Il giocattolo che uccide
Nell’ultimo romanzo del premio Nobel Kazuo Ishiguro, Klara e il sole, si ipotizzava un robot di ultima generazione, di sembianze femminili, creato per tenere compagnia a una bambina e assisterla nella crescita. Con tutte le conseguenze problematiche del caso, per esempio il divario insuperabile tra umano e non umano, oppure il percorso per diventare grandi che ci fa dimenticare i giochi, come accadeva in Toy Story 3 – La grande fuga.
Al romanzo di Ishiguro sembra avvicinarsi l’ultimo horror della Blumhouse: M3GAN, diretto da Gerard Johnstone, supera lo stereotipo critico che lo associa a La bambola assassina, film fondativo ma degli anni Ottanta e dell’era analogica, che poco c’entra con il mostro ultra-moderno qui inscenato.

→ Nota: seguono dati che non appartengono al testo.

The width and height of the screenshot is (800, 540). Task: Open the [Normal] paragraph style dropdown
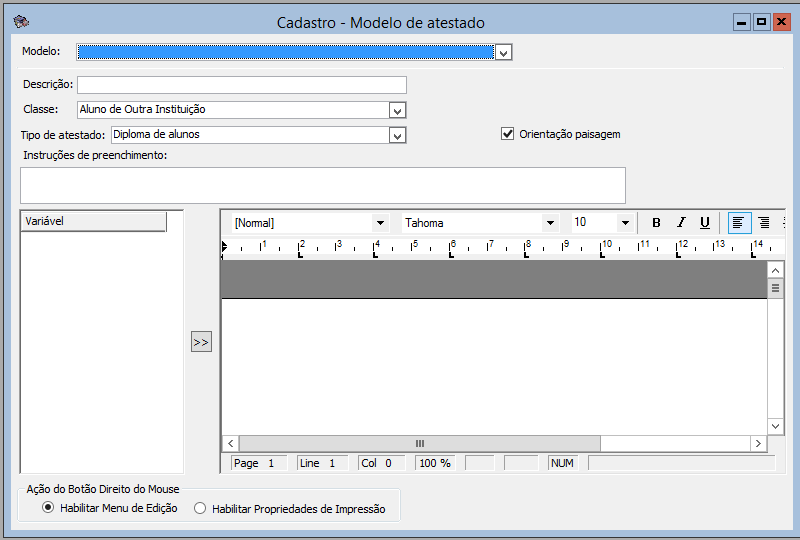[379, 223]
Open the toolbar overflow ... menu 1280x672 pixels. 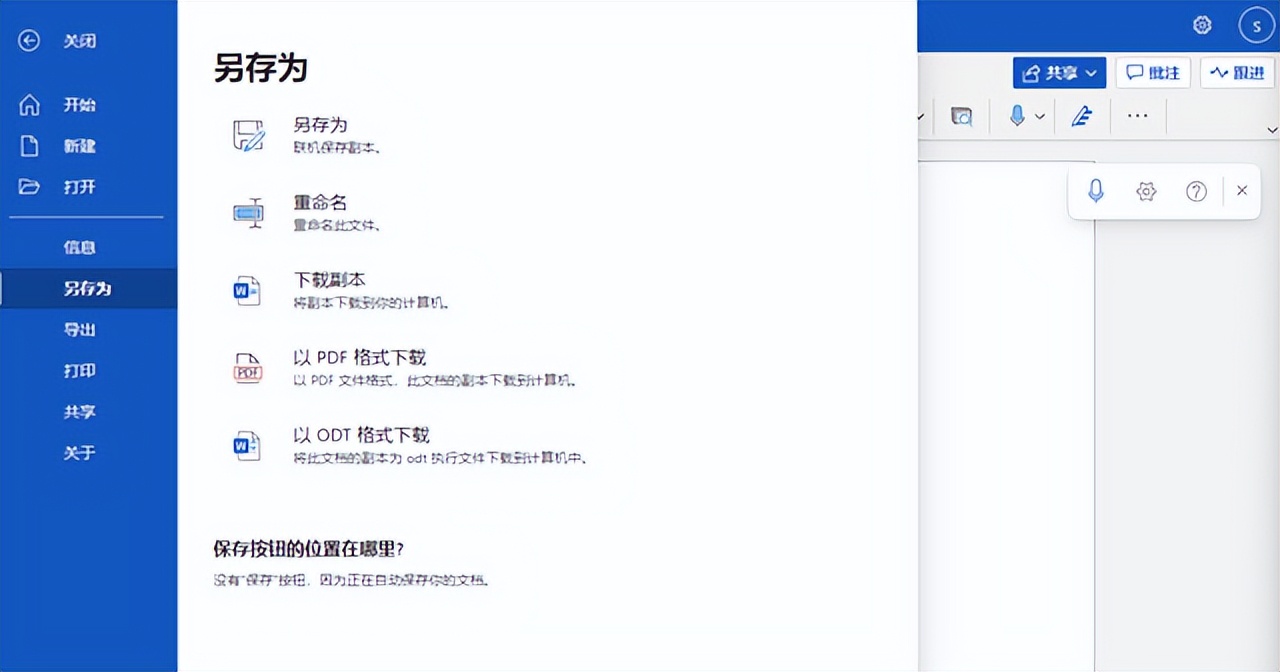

M3GAN è infatti una bambola di ultima generazione. Costruita dalla programmatrice Gemma (Allison Williams), è pensata per dominare il mercato dei giocattoli con il prodotto definitivo: un’androide di elevata intelligenza in grado di diventare la migliore amica di ogni bambino, non solo per il tempo del gioco, ma anche nei consigli sui modi da seguire e i comportamenti da adottare lungo la strada sterrata che conduce alla pubertà. Il pretesto per fabbricare M3GAN a Gemma arriva dalla nipote Cady (Violet McGraw), una piccola rimasta orfana dopo la tragica morte dei genitori in un incidente: è l’unica sopravvissuta, viene adottata dalla zia, non ritrova alcuna gioia finché non conosce proprio la bambola. Scatta la scintilla, vivono insieme, diventano amiche, M3GAN sviluppa un forte istinto di protezione nei confronti di Cody. Anche troppo forte…

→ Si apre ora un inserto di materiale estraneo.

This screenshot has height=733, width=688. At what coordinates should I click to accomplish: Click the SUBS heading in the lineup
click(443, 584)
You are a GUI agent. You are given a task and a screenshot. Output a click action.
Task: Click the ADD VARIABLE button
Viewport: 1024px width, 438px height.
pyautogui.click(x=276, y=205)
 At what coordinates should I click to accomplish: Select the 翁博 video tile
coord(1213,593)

La casa di produzione di Jason Blum ormai la conosciamo, qui con James Wan che collabora al soggetto: in ogni titolo, anche il più archetipico, è in grado di inserire la virata, l’elemento disturbante, di ricucire il topos nel mondo odierno, insomma di rendere qualcosa di già visto peculiare e interessante. E certamente dall’alba della fantascienza conosciamo il robot assassino, l’androide che si ribella perché, per dirla con Dick, non si limita a sognare pecore elettriche ma entra in azione.
Il regista Gerard Johnstone rappresenta una deriva del contemporaneo. Da una parte la grande azienda di giocattoli è un concentrato del cattivo capitalismo, sempre più avida, vogliosa di superare la concorrenza a qualsiasi costo. Dall’altra la genesi dell’androide sembra effettivamente aiutare la bimba a superare il lutto, seppure con derive inquietanti, come la registrazione della voce materna con cui M3GAN si offre di “conservare un ricordo per sempre”. Ma è giusto che un ricordo sia per sempre? C’entra qualcosa con l’umano o siamo oltre, in una zona posteriore ma tutto sommato vicina a noi, alla voce di Alexa nelle nostre case? Come ci evolveremo?

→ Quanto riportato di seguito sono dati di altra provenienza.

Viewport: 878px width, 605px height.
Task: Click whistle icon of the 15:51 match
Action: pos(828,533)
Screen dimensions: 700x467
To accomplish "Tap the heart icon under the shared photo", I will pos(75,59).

Lasciando quesiti senza risposta, il film ha il pregio di intavolarli attraverso un efficace meccanismo di genere. Come sempre con Blum, l’horror torna alla sua dimensione più nobile, all’intrattenimento di sangue. Non bisogna per forza evocare massimi sistemi: il genere basta a se stesso. Ecco allora che ci godiamo gli ammazzamenti della perfida androide fuori controllo, momenti che vengono coreografati con la nuovissima tecnologia a disposizione del mostro, come il suo scanner ottico. Si poteva spingere di più sul pedale dello splatter, che si risolve in poche gocce di sangue, ma siamo pur sempre nell’alveo del prodotto per le sale, un film per tutti. A proposito di orrore, la vera grande evocazione tra le righe guarda a un capolavoro primitivo del genere: la creatura di Frankenstein, il primo mostro, con la sua nascita non umana, la genesi artificiale che si rivolta contro il demiurgo folle e tracotante. Qui non facciamo il tifo per M3GAN come si faceva per Boris Karloff ma a ben vedere è una sua possibile evoluzione, perché anche M3GAN è stata creata, non ha chiesto lei di venire al mondo per uccidere ma è frutto della nostra arroganza.